**Extracted text:**
┏━━
Linux-Fsdevel Archive on lore.kernel.org
 help / color / Atom feed
From: Lennart Poettering <mzxreary@0pointer.de>
To: Matthew Wilcox <willy@infradead.org>
Cc: "Matteo Croce" <mcroce@linux.microsoft.com>,
	linux-block@vger.kernel.org, linux-fsdevel@vger.kernel.org,
	linux-kernel@vger.kernel.org, "Luca Boccassi" <bluca@debian.org>,
	"Jens Axboe" <axboe@kernel.dk>,
	"Alexander Viro" <viro@zeniv.linux.org.uk>,
	"Damien Le Moal" <damien.lemoal@wdc.com>,
	"Tejun Heo" <tj@kernel.org>,
	"Javier González" <javier@javigon.com>,
	"Niklas Cassel" <niklas.cassel@wdc.com>,
	"Johannes Thumshirn" <johannes.thumshirn@wdc.com>,
	"Hannes Reinecke" <hare@suse.de>
Subject: Re: [PATCH -next 1/5] block: add disk sequence number
Date: Mon, 15 Mar 2021 22:32:35 +0100
Message-ID: <YE/ScxsHLAI49Ba1@gardel-login> (raw)
In-Reply-To: <20210315210452.GC2577561@casper.infradead.org>

On Mo, 15.03.21 21:04, Matthew Wilcox (willy@infradead.org) wrote:

> On Mon, Mar 15, 2021 at 08:18:24PM +0000, Matthew Wilcox wrote:
> > On Mon, Mar 15, 2021 at 09:02:38PM +0100, Matteo Croce wrote:
> > > From: Matteo Croce <mcroce@microsoft.com>
> > >
> > > Add a sequence number to the disk devices. This number is put in the
> > > uevent so userspace can correlate events when a driver reuses a device,
> > > like the loop one.
> >
> > Should this be documented as monotonically increasing?  I think this
> > is actually a media identifier.  Consider (if you will) a floppy disc.
> > Back when such things were common, it was possible with personal computers
> > of the era to have multiple floppy discs "in play" and be prompted to
> > insert them as needed.  So shouldn't it be possible to support something
> > similar here -- you're really removing the media from the loop device.
> > With a monotonically increasing number, you're always destroying the
> > media when you remove it, but in principle, it should be possible to
> > reinsert the same media and have the same media identifier number.
┗━━
**Source excerpt:**
┏━━
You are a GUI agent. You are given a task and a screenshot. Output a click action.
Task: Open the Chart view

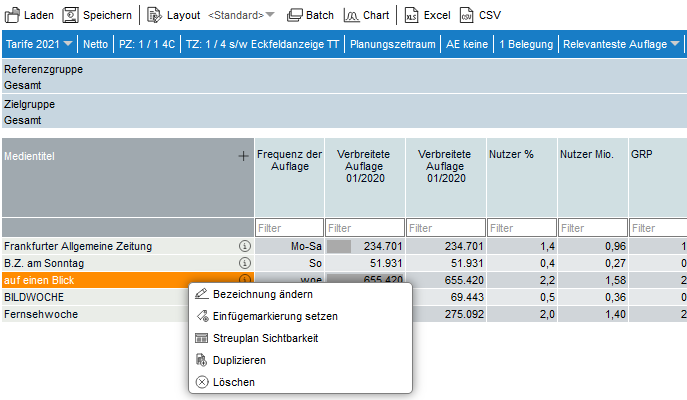click(x=352, y=16)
┗━━
**Problems and tasks:**
[1] Answer these from the email:
(a) What date and time appear in its Date line?
(b) Which device does the patch description give as an example of one a driver reuses?
(c) What kind of physical medium does Matthew Wilcox ask readers to consider?
[2] Please retype the email from "In-Reply-To: <20210315210452.GC2577561@casper.infradead.org>" to "the loop one.".
The listing can be set aside.

**Full answers:**
[1]
(a) Mon, 15 Mar 2021 22:32:35 +0100
(b) The loop one
(c) A floppy disc

[2]
In-Reply-To: <20210315210452.GC2577561@casper.infradead.org>

On Mo, 15.03.21 21:04, Matthew Wilcox (willy@infradead.org) wrote:

> On Mon, Mar 15, 2021 at 08:18:24PM +0000, Matthew Wilcox wrote:
> > On Mon, Mar 15, 2021 at 09:02:38PM +0100, Matteo Croce wrote:
> > > From: Matteo Croce <mcroce@microsoft.com>
> > >
> > > Add a sequence number to the disk devices. This number is put in the
> > > uevent so userspace can correlate events when a driver reuses a device,
> > > like the loop one.